### MATERIALS PROVIDED

════════════════

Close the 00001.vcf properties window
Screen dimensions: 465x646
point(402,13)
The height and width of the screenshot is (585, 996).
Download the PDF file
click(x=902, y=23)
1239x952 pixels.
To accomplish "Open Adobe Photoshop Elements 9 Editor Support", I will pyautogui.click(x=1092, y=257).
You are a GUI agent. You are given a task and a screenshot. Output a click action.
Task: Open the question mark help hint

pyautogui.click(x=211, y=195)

════════════════

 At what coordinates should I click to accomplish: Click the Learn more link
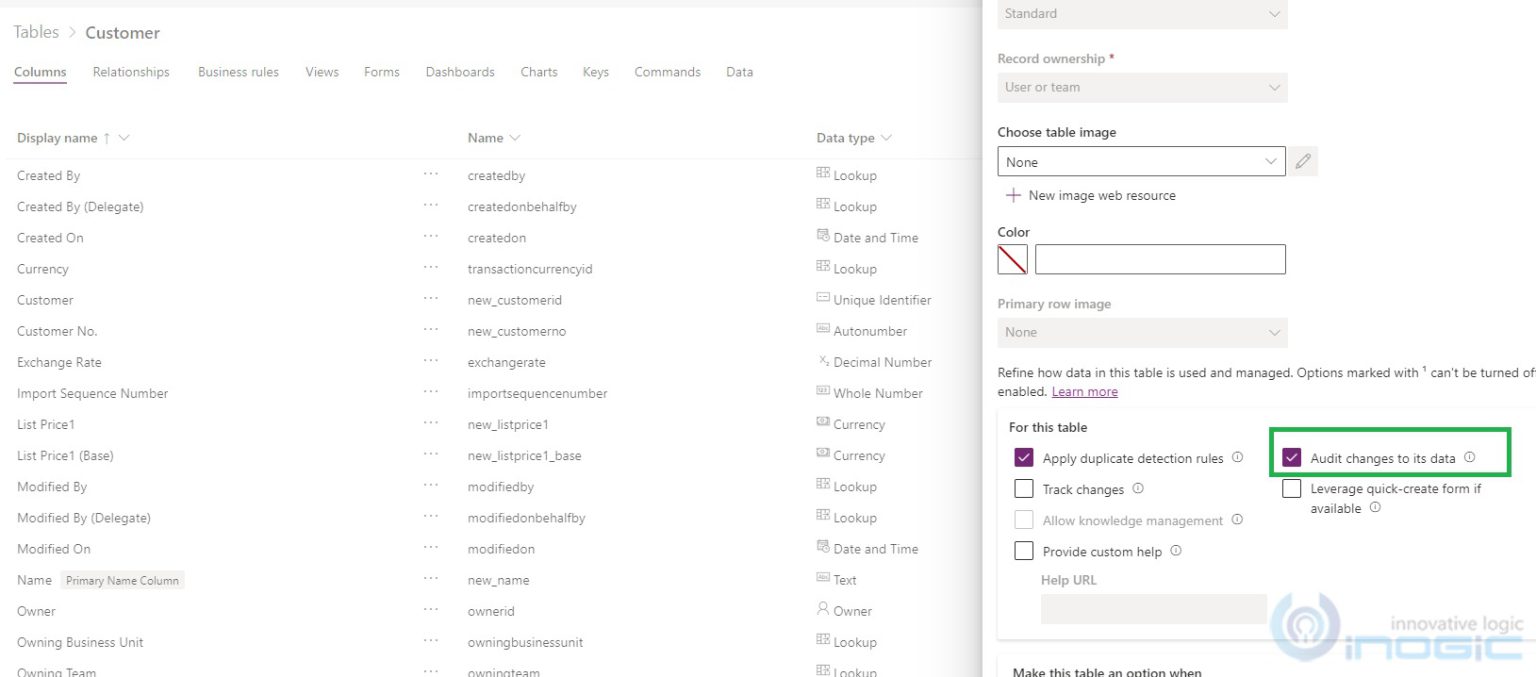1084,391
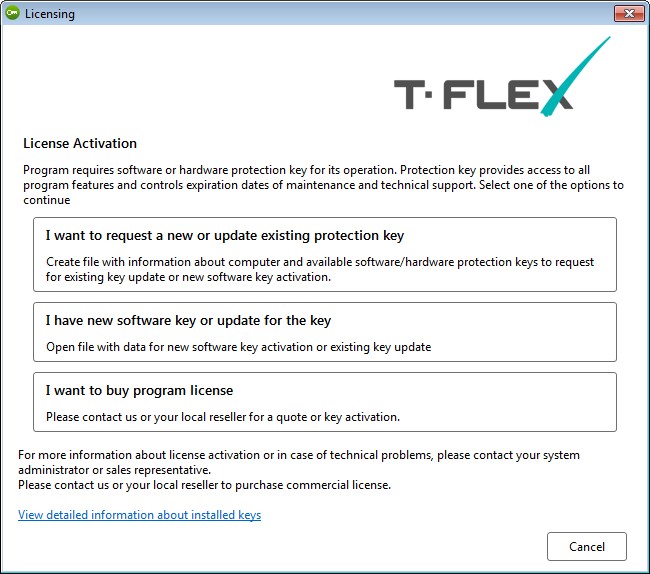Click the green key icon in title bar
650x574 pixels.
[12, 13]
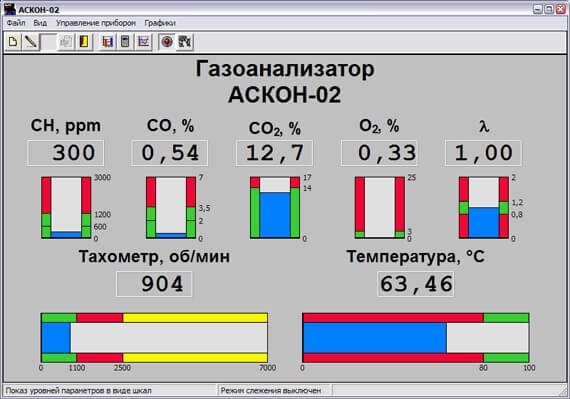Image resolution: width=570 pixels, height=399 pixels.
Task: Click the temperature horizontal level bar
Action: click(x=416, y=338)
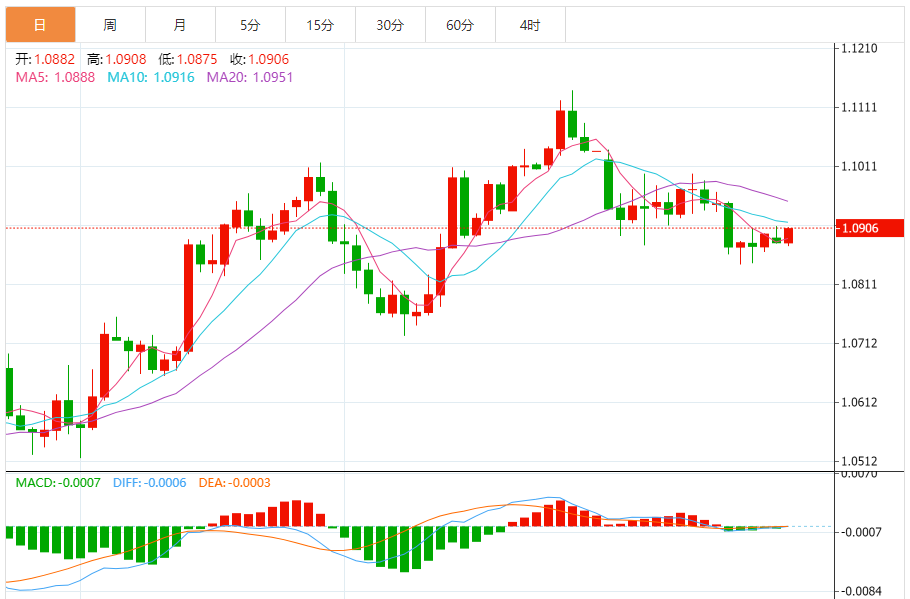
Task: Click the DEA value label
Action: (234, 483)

════════════════

### WHAT IS BEING ASKED
Copy out each line of the listing that holds "screenshot".

### EXERCISE SOLUTION
The height and width of the screenshot is (585, 996).
You are a GUI agent. You are given a task and a screenshot. Output a click action.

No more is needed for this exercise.